Twenty-two Johnsons filed for election to Minnesota state or county offices this year (not counting one Johnston), edging out people named Anderson, who fielded 20 candidates (there were 15 Petersons, too). But while the Andersons finished second in the name game, one of their number struck the biggest blow on Election Day.
Robert Owen Anderson (he was just plain "Bob" on the ballot) is a 50-year-old who lives in a two-bedroom apartment in Woodbury and put his name on the Independence Party line when no one else did, plunking down $300 to file for the Sixth District congressional seat. If his last name was Schickelgruber, we would not have heard anything more about him. But his name is Anderson, and this is Minnesota, where people named Anderson are like people named Kennedy in Hyannisport: We want to vote for them.

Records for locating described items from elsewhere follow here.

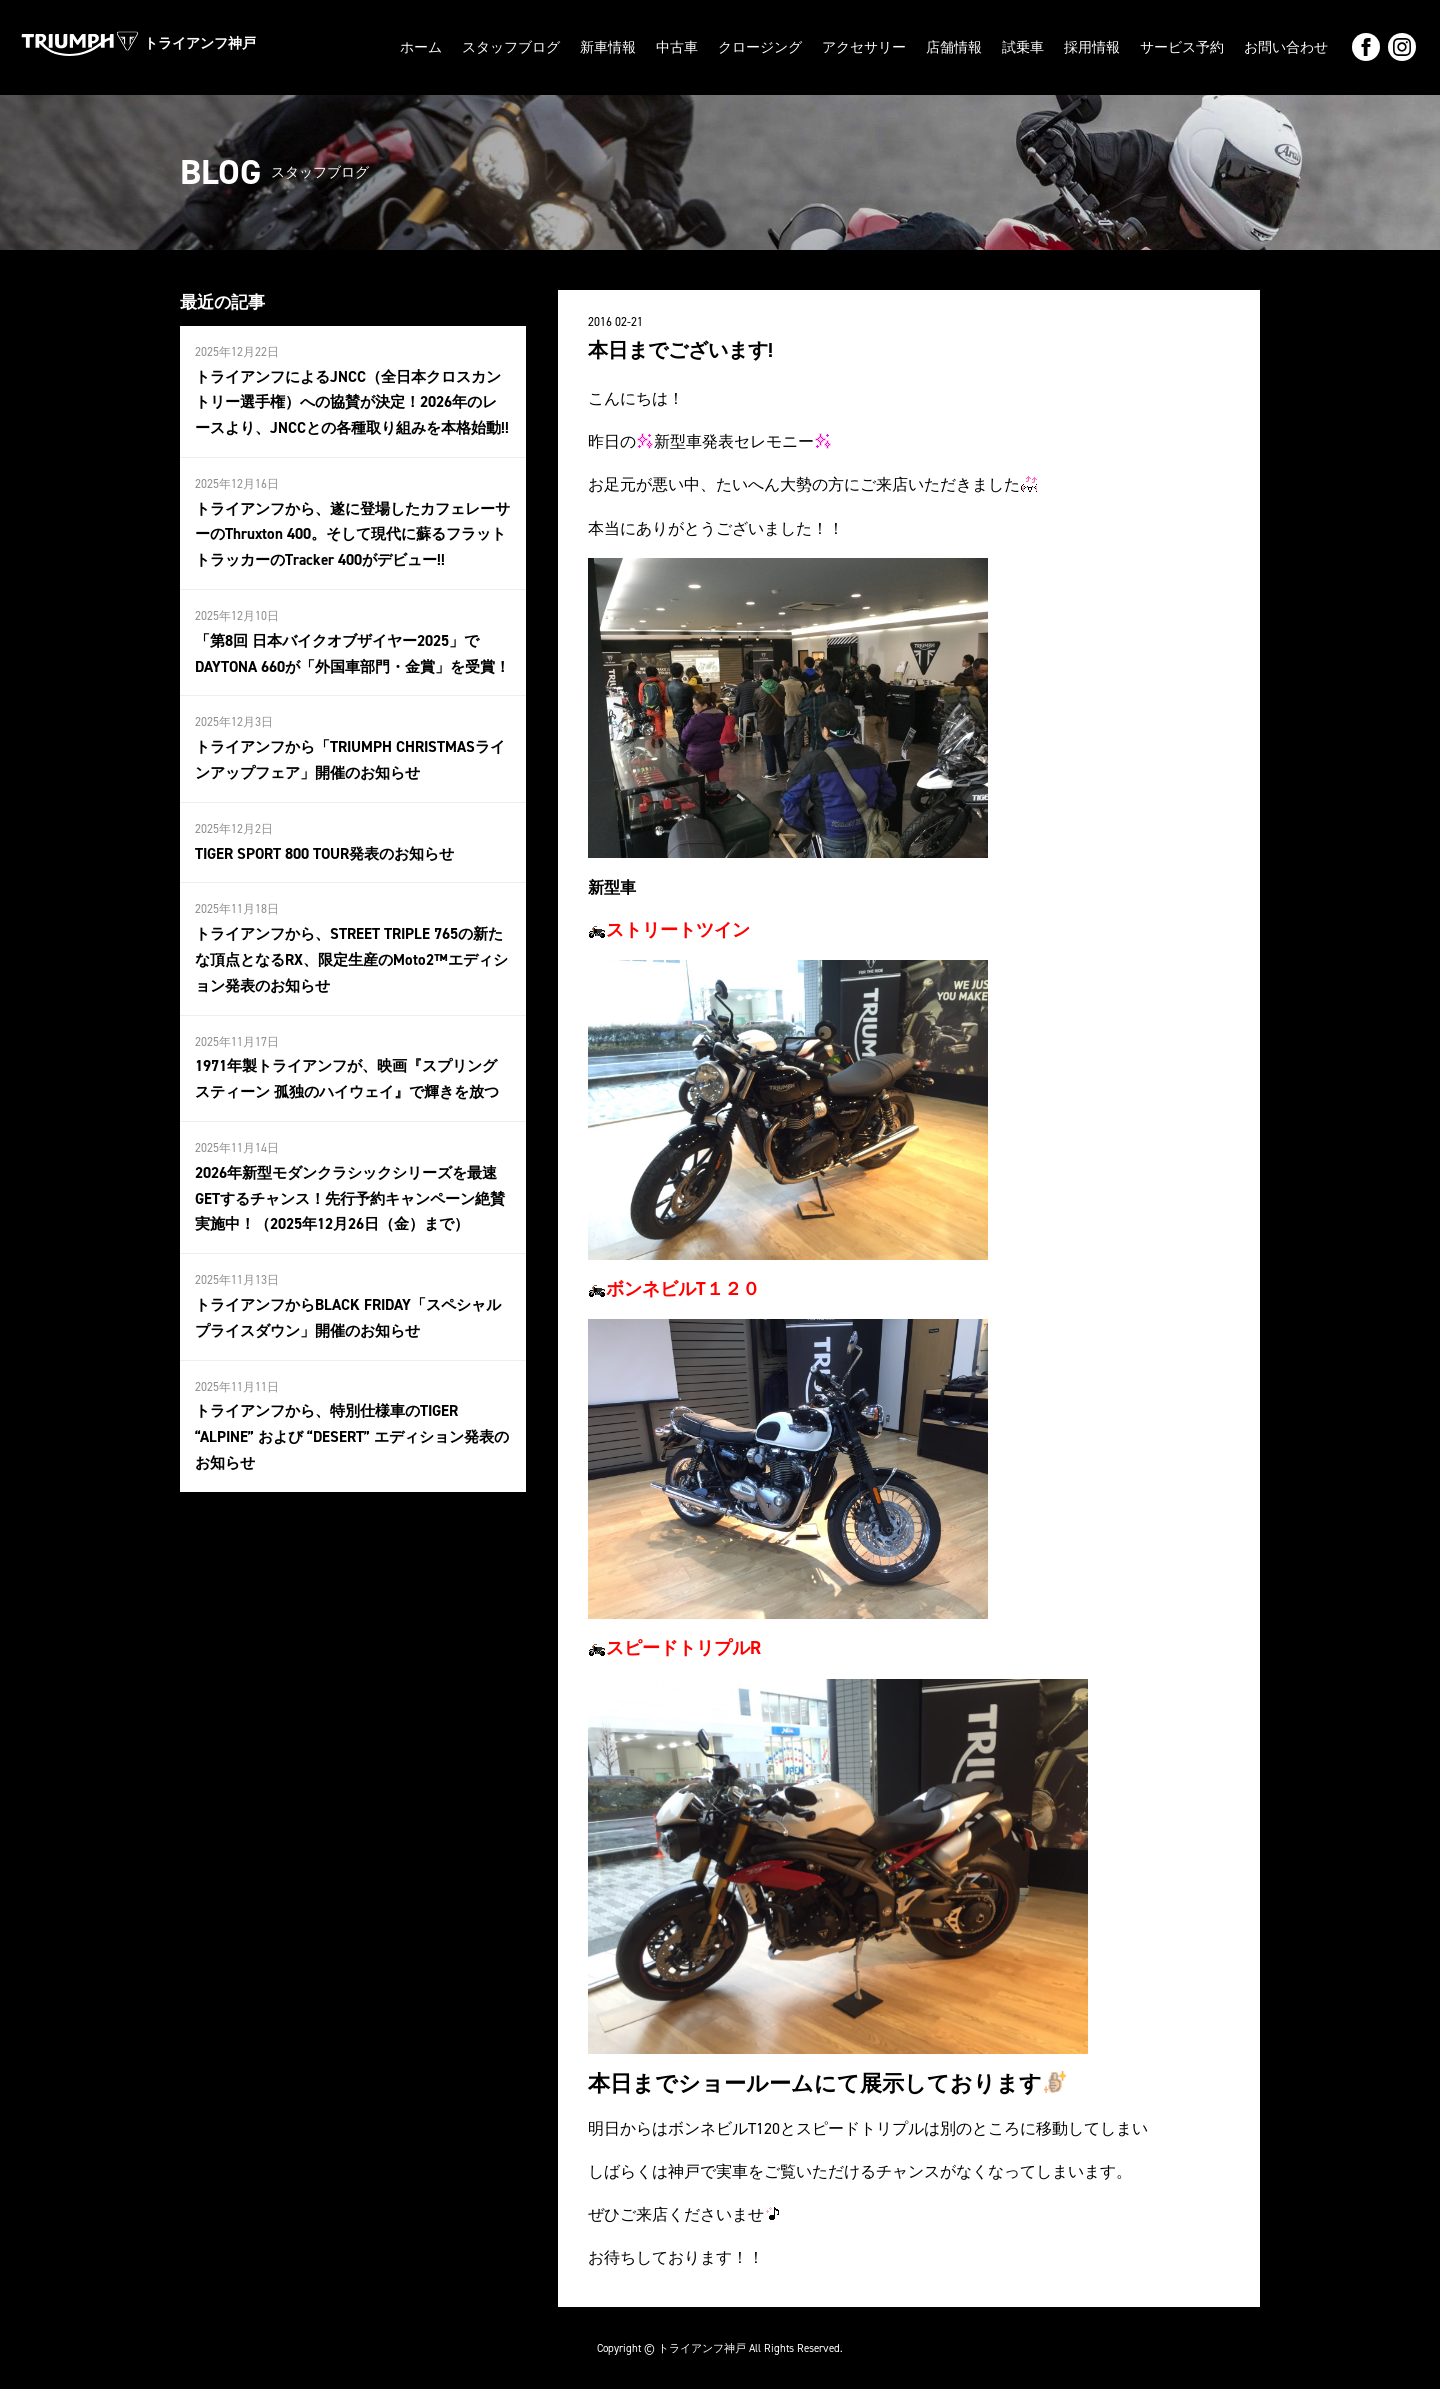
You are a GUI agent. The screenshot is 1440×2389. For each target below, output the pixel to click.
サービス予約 (1182, 46)
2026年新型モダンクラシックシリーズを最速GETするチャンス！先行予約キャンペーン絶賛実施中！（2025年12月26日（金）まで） (349, 1162)
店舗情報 (954, 46)
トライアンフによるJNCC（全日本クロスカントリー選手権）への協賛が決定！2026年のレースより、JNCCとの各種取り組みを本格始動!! (351, 397)
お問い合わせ (1286, 46)
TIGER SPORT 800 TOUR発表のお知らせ (319, 830)
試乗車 (1023, 46)
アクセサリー (864, 46)
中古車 (677, 46)
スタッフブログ (511, 46)
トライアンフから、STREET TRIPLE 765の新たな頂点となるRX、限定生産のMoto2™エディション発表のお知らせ (348, 933)
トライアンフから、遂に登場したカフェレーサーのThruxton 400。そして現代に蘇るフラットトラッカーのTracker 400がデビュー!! (349, 523)
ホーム (421, 46)
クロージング (760, 46)
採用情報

A divorced father of two, Bob is a dental technician (his family owns an Edina lab that makes gold and porcelain crowns). Running a low-profile campaign on a shoestring -- he estimates the whole shebang cost under $800 -- Bob got 10 percent of the vote in the Sixth District, enough to help Motormouth Michele Bachmann hold off a challenge from Elwyn Tinklenberg despite Bachmann's notorious episode on "Hardball" that resulted in an avalanche of contributions to her opponent. Tinklenberg spent millions but should have made one more expenditure: He should have bought the name "Bob Anderson" from Bob Anderson.
Elwyn Tinklenberg? It was just "El" on the ballot, as in El Cid. But. c'mon: Mrs. Tinklenberg, what were you thinking? Nothing beats Bob. Especially when Bob is a clever guy.
Despite hope in many circles that El Tink would beat Bachmann, Minnesota's Madame Defarge won with 12,000 more votes than Tinklenberg. Bob came in third but received an impressive 40,644 votes, more than three times the number Tinklenberg lost by. And he did it with virtually no money or media. All he had was name recognition and plenty of it.
Around here, only "Betty Crocker" is warmer and fuzzier than "Bob Anderson."
Tinklenberg was endorsed by the DFL and the Independence Party. But you can appear on the ballot as the candidate of only one party, so Tinklenberg filed as a DFLer, leaving open the Independence Party line on the ballot. Mistake.
Nature abhors a vacuum. So did Fighting Bob Anderson.